#### [AUFGABE]
Beantworte mithilfe des Textes über den weiblichen Quijote diese Fragen:
1. In welchem Jahr erschien die englische Erstausgabe?
2. Wo wächst Arabella auf?
3. Mit welcher Lektüre verbringt Arabella hauptsächlich ihre Zeit?

#### [VORLIEGENDER TEXT]
══════════
Der weibliche Quijote

Auf unserem Nachttisch liegt seit Neuestem auch ein wunderlich-schönes Buch aus dem 18. Jahrhundert: Der weibliche Quijote von Charlotte Lennox.


Daten zum Buch

  • Autorin: Charlotte Lennox
  • Titel: The Female Quixote; or, The Adventures of Arabella
  • Genre: Roman
  • Verlagsort der Erstausgabe: London
  • Verleger: Andrew Millar
  • Erscheinungsjahr: 1752
  • Deutsche Erstausgabe: Don Quixote im Reifrocke: oder die abentheuerlichen Begebenheiten der Romanenheldinn Arabella (Hamburg/Leipzig: Georg Christian Grund und Adam Heinrich Holle 1754, Übersetzung: unbekannt)

Ob sie tatsächlich ein Blaustrumpf war? Zumindest galt sie als ein bluestocking, damals im England des 18. Jahrhunderts. Wer aber kennt Charlotte Lennox heute? In Deutschland wohl kaum jemand. Das aber ist mehr als bedauerlich, gehört doch ihre 1752 erschienene Beschreibung der quijotegleichen Abenteuer einer jungen Dame zu den bemerkenswertesten Büchern der damaligen Zeit.

Heldin des Romans ist die junge Arabella, die in dem ländlich gelegenen Schloss ihres Vaters aufwächst, woselbst sie ihre Zeit hauptsächlich mit der Lektüre französischer Romanzen aus der Zeit des 17. Jahrhunderts verbringt. Allein für sich genommen, mag das gar nicht so schlimm erscheinen, auch wenn jene Schmonzetten vielleicht nicht gerade zur Weiterentwicklung des eigenen Weltbildes beitragen mögen.

Doch in Arabellas Fall ist ja alles noch viel schlimmer. Da sie die Handlung jener sentimentalen Schmöker für wahrhaftig ansieht, führt die Lektüre fast zwangsläufig zu einer recht eigenartigen Vorstellung vom realen Leben – so kühn und romantisch wie einst beim armen Ritter von der traurigen Gestalt.

Tatsächlich schießt Arabellas Fantasie einen Kobolz nach dem anderen: In jedem Mann, und sei es auch nur ein einfacher Gärtnerbursche, erblickt sie einen potenziellen Galan, der die abenteuerlichsten Dinge mit ihr vorhaben mag. So fürchtet sie wohl jedes Mal aufs Neue, von solch einem Strolch mindestens entführt und sonst wohin verschleppt zu werden. Dieser Fall von geistiger Verwirrtheit bereitet auch ihrem Cousin schlaflose Nächte – was freilich auch damit zusammenhängt, dass er einen Narren an ihr gefressen hat. Pech nur, dass sie seine Liebe einfach nicht erkennen will.
══════════
#### [ROHDATEN]
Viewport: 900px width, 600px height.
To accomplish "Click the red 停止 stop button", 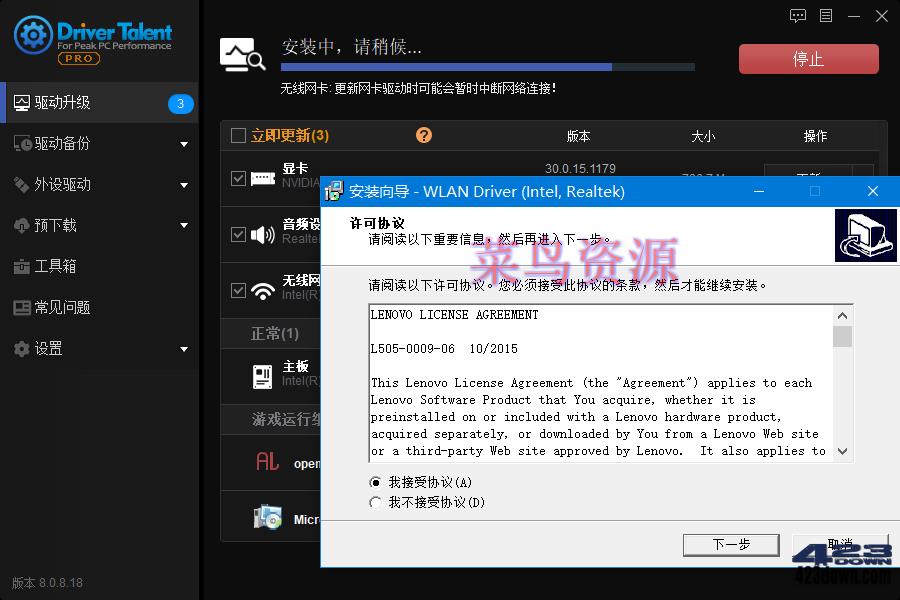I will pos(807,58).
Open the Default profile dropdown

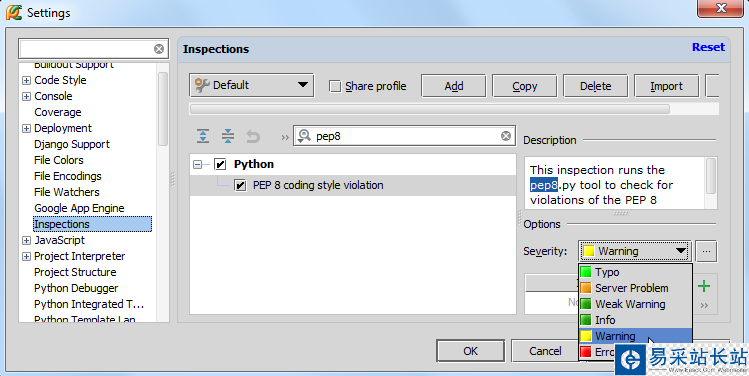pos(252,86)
══════════
#### [LÖSUNG ZUR AUFGABE]
1. 1752
2. Im ländlich gelegenen Schloss ihres Vaters
3. Mit französischen Romanzen aus der Zeit des 17. Jahrhunderts